__Records provided__.
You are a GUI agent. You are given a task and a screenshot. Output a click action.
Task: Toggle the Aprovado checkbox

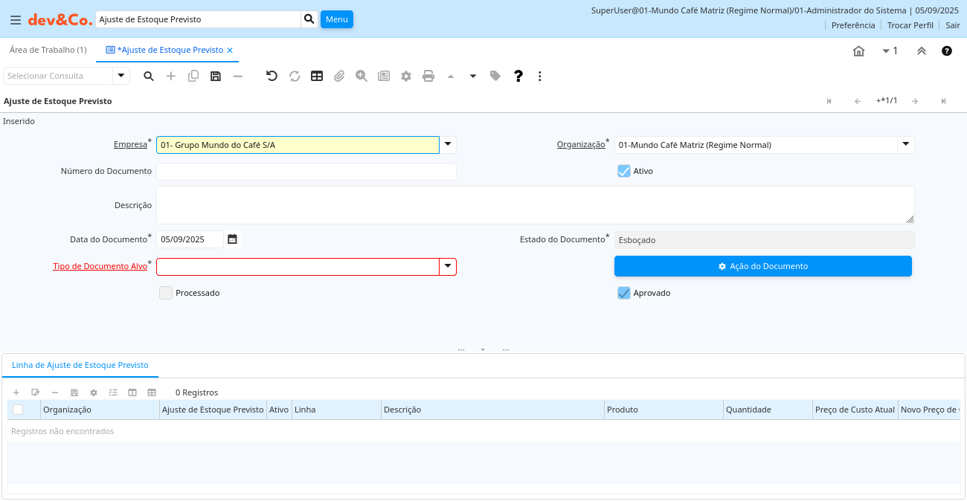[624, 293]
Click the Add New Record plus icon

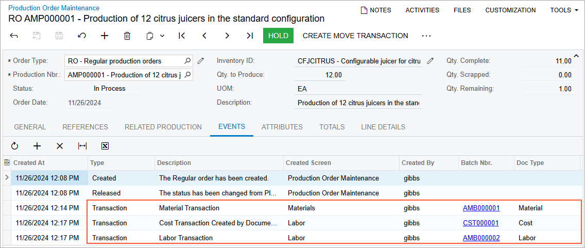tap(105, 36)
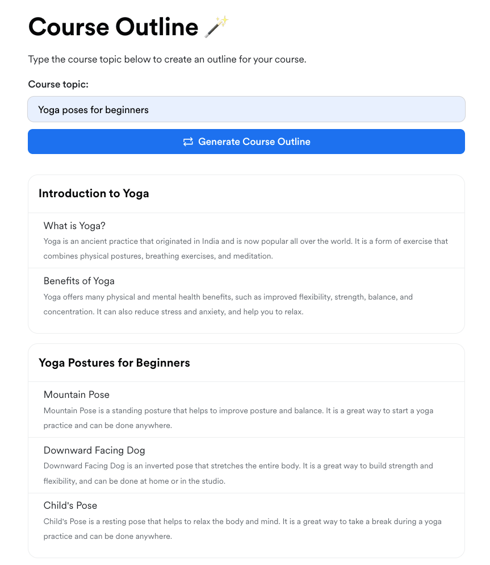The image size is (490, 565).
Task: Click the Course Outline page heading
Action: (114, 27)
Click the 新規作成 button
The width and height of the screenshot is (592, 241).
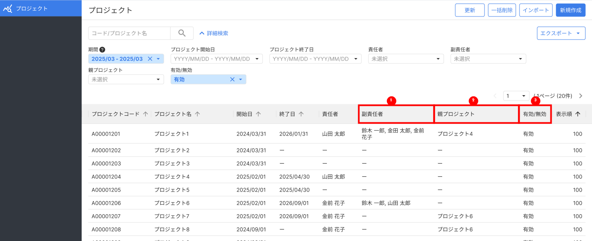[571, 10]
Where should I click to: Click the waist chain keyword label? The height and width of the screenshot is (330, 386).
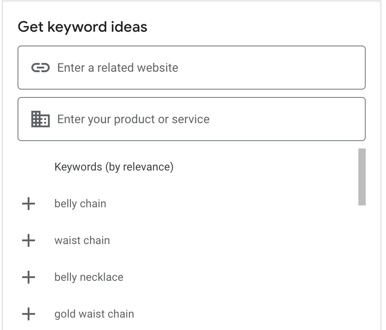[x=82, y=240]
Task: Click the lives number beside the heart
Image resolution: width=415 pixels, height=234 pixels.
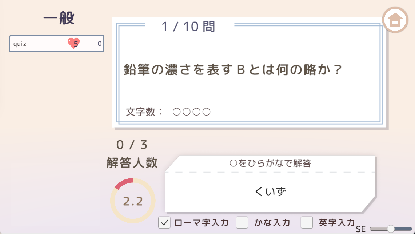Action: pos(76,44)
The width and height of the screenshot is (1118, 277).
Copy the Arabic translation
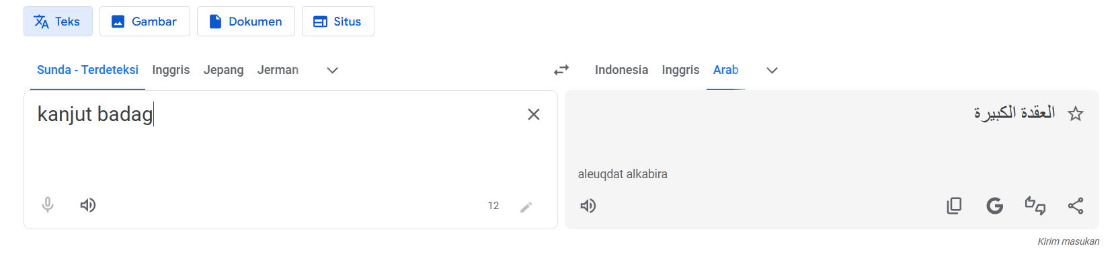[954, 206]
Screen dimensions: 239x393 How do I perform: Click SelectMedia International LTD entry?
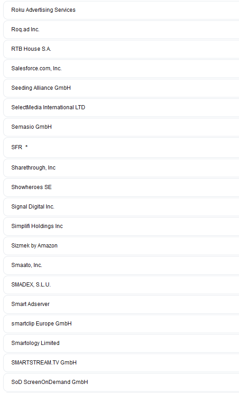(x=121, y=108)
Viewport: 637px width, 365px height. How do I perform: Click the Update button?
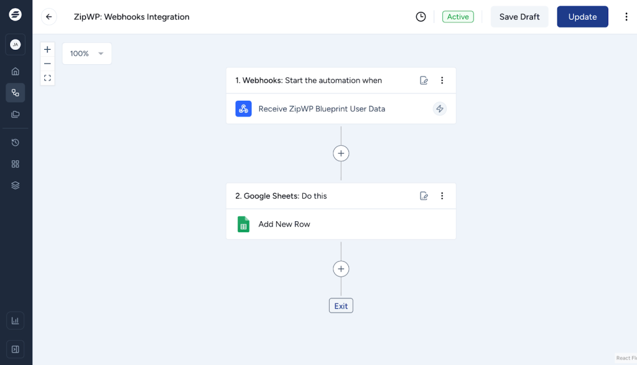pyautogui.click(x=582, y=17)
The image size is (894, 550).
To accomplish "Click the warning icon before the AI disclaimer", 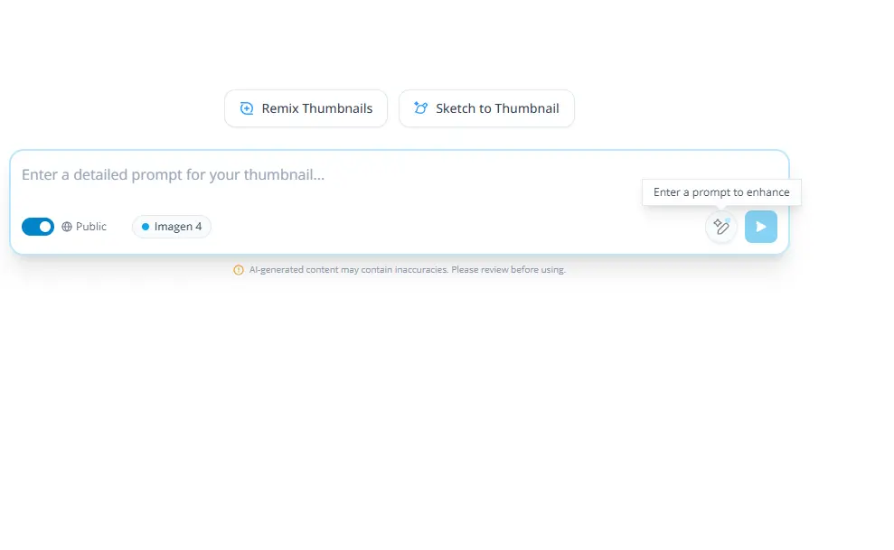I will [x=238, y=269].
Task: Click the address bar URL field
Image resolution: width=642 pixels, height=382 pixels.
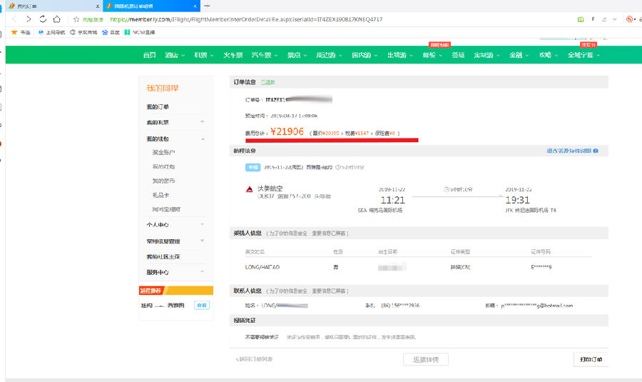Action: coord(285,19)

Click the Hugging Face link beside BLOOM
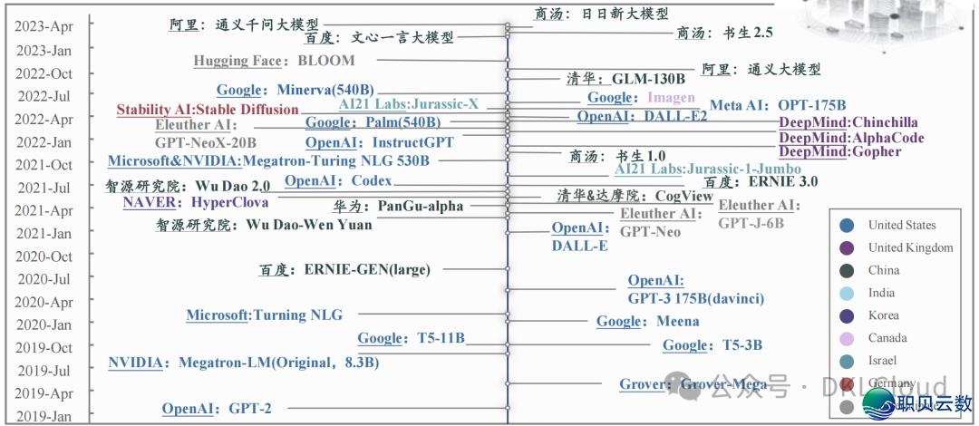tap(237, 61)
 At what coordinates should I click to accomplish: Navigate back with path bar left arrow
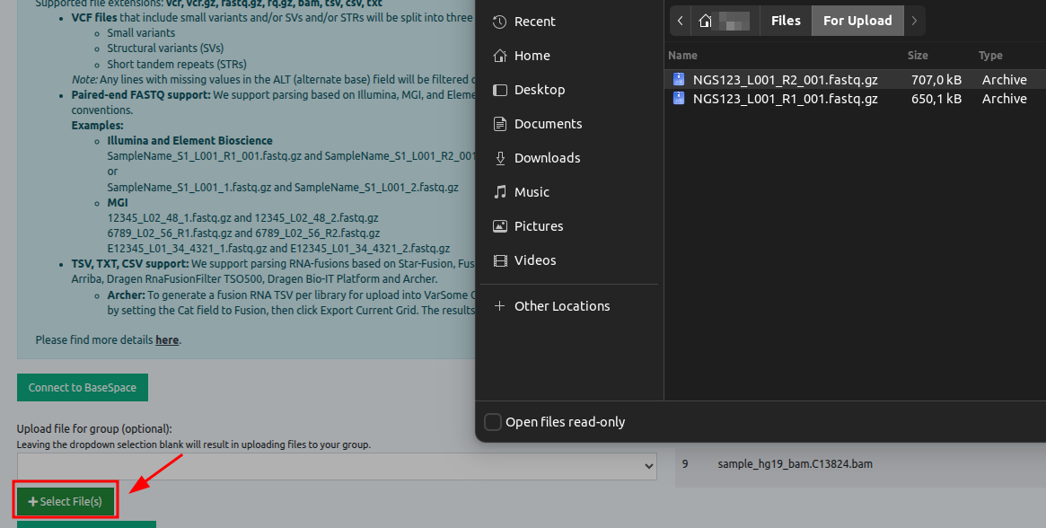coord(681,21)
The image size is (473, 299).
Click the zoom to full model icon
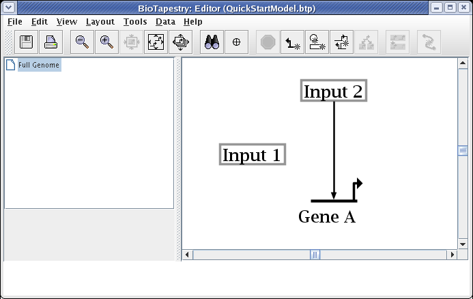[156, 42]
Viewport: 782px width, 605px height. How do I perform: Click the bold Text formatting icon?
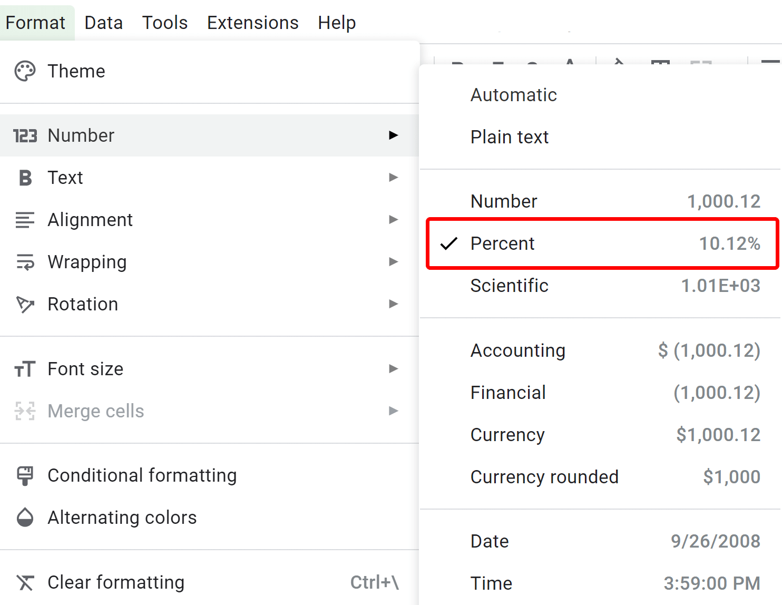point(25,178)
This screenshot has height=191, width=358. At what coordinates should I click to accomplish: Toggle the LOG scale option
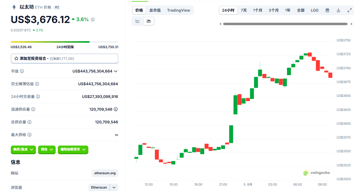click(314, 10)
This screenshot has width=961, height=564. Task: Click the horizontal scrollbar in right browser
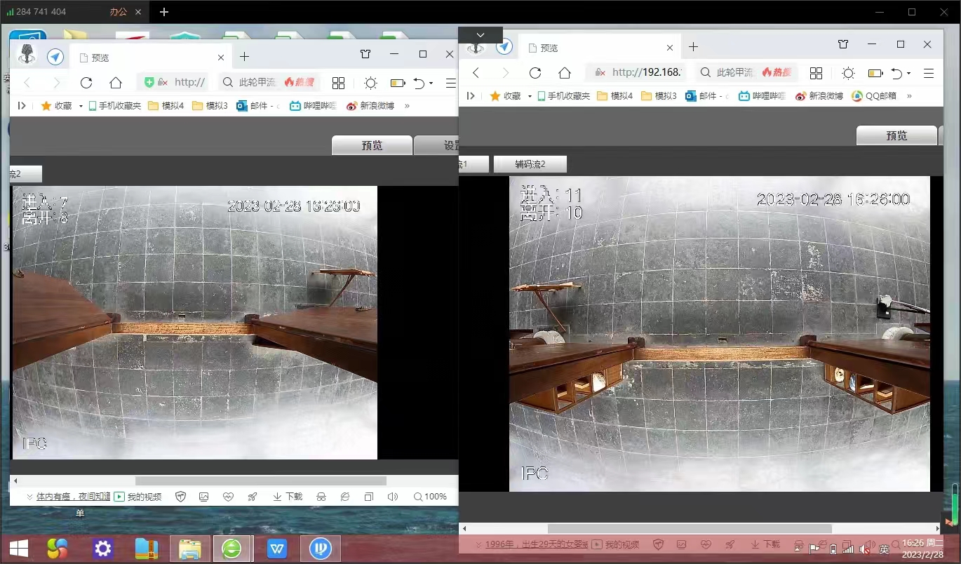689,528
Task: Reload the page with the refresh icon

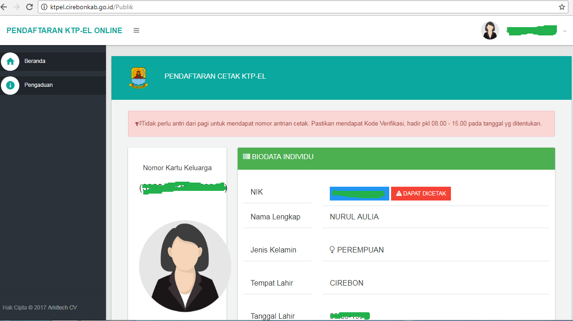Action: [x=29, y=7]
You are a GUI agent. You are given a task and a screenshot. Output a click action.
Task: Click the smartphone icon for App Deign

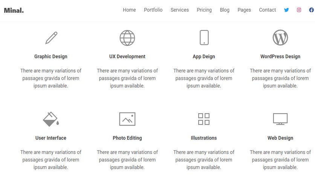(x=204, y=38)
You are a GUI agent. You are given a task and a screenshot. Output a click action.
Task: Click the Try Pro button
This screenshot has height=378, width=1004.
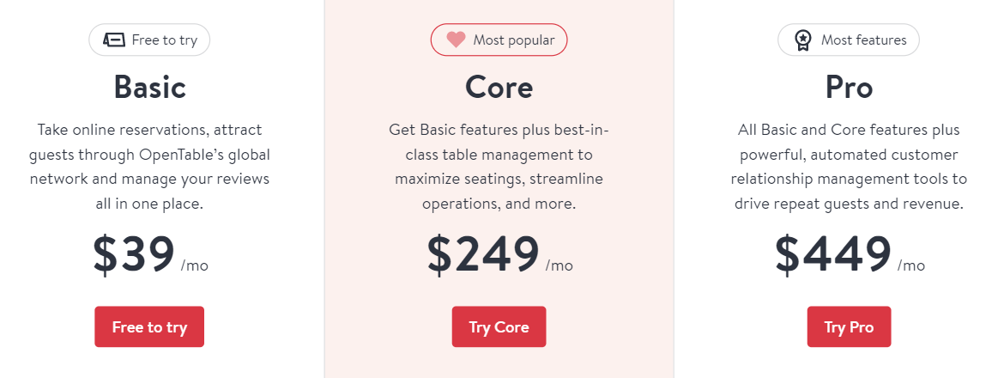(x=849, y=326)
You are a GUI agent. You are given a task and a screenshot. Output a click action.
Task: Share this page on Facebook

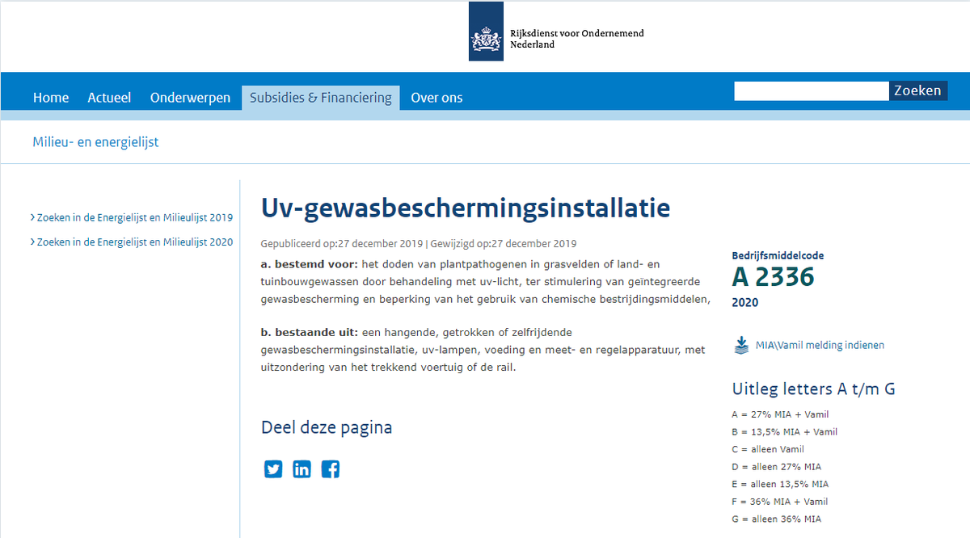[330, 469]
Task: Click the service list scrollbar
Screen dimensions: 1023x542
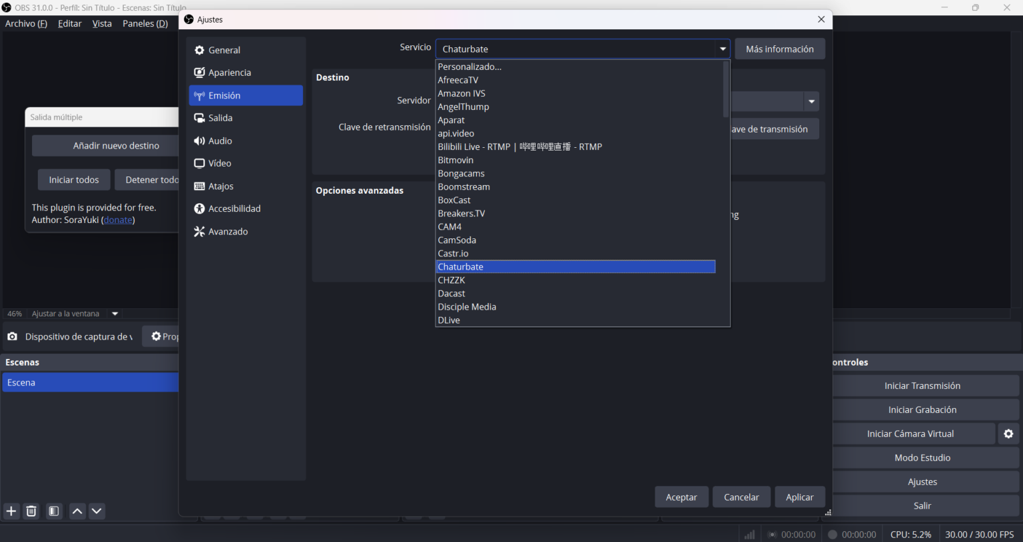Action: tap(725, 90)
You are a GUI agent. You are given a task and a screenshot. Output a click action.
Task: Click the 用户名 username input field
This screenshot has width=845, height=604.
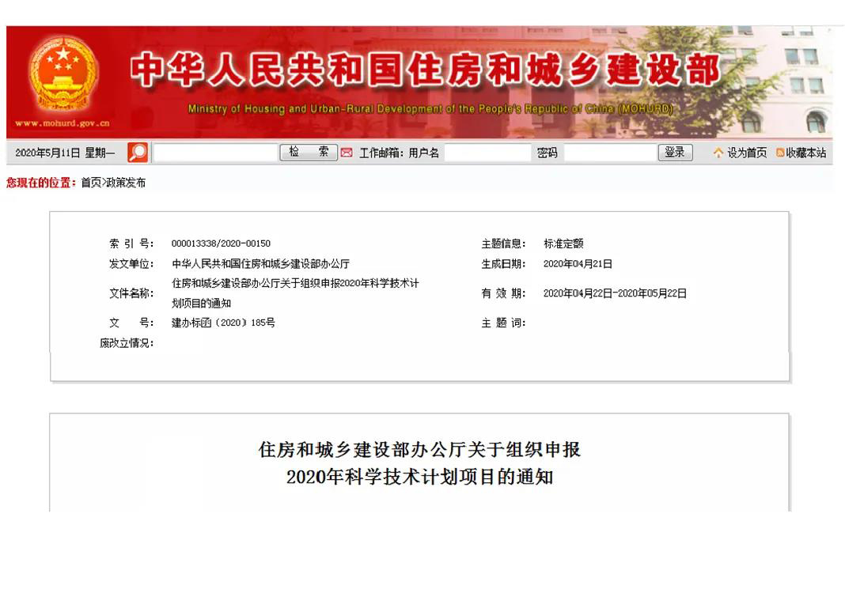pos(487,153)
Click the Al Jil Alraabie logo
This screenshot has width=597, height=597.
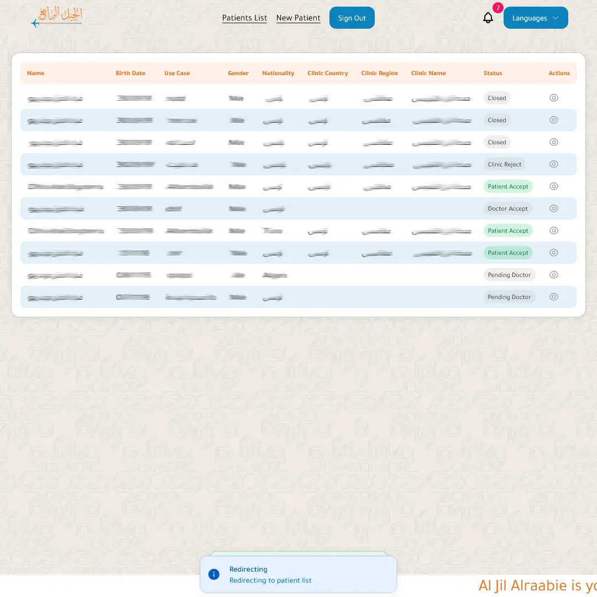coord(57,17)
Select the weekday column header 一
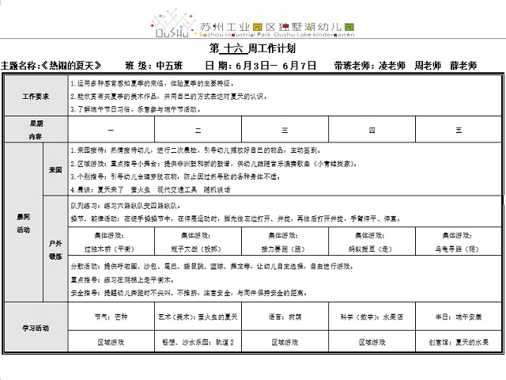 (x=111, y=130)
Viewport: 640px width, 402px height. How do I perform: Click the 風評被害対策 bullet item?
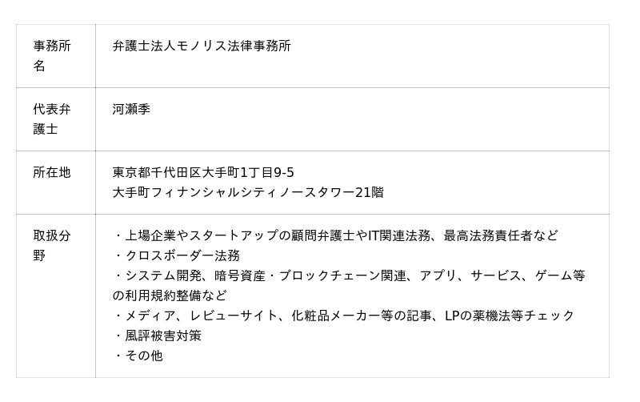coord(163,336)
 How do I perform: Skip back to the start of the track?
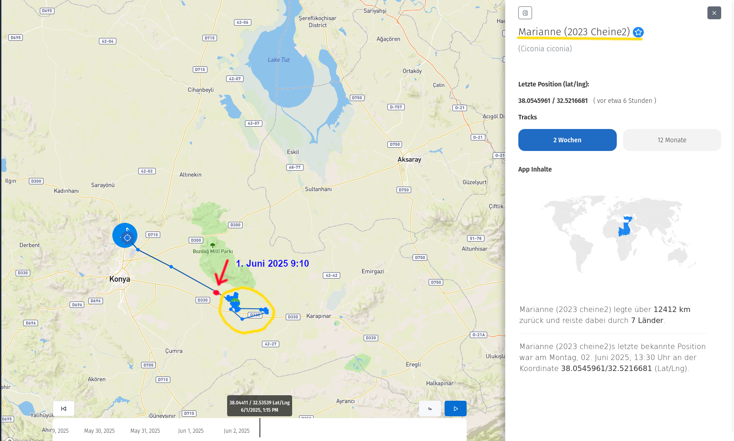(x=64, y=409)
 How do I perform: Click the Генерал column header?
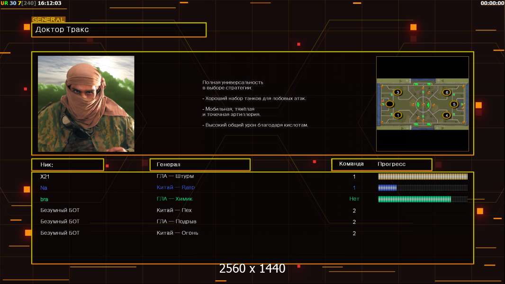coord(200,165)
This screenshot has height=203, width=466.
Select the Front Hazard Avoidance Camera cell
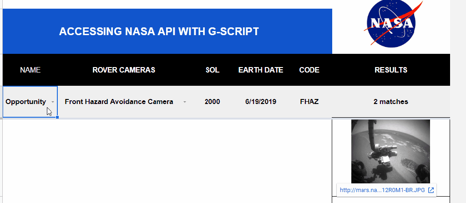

__Task objective__. Find and copy each line of the material that holds the word "field".

__Solution for this problem__.
Task: Click the address bar URL field
Task: Click the 用户名 username input field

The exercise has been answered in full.